In our last blog I explored the importance of innovation and its role in developing a sustainable culture.  Once innovative ideas have been generated the next stage is to narrow them down and select the best option.  Moving from the phase of divergent thinking to convergence can prove to be a bigger challenge than getting the ideas in the first place.

Fortunately there are some tried and tested approaches to ease the process.  We have a number of examples on our website which other organisations have kindly shared with us.  Each approach shows a way of making an objective decision based on the information to hand. Using a template such as these provides a record of the decision making process used to accept or reject an idea or proposal and will also support organisational learning.

Carr Gomm uses a risk assessment matrix to explore the feasibility of development opportunities.  The risks are divided into ‘Strategic’, ‘Contractual’ and ‘Operational’, with risks categorised from ‘High’ to ‘None’.  The template helpfully allows space for potential mitigating factors to be considered.  It also ensures that the names of all those who have contributed to the process are noted with a clear record of the final decision made.

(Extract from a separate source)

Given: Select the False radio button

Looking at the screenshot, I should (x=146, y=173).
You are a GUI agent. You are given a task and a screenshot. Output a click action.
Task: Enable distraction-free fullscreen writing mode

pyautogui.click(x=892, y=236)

The next approach, shared by Grampian Opportunities, contains helpful criteria for appraising new ideas against existing resources and priorities.  It takes as its starting point the project aims and outcomes.  It then scores against how well the proposal meets organisational values and whether resources are in place, as well as organisational planning and culture.  A SWOT analysis and risk assessment also form part of this process.

Deanna Wolf at Money Tree Fundraising uses a project planning tool which helps to assess the sustainability of a project at the funding application stage.  A clear process also raises some key questions such as the level of urgency and the impact of doing it, but also the impact of NOT doing it.  A central question here is ‘Why are we best placed to deliver it?’  It’s a fundamental question that can be overlooked not just for projects, but also for the whole of service delivery.

All the examples above are available on, under the Innovation and Improvement page.  Thanks again to the organisations which have kindly shared their ideas.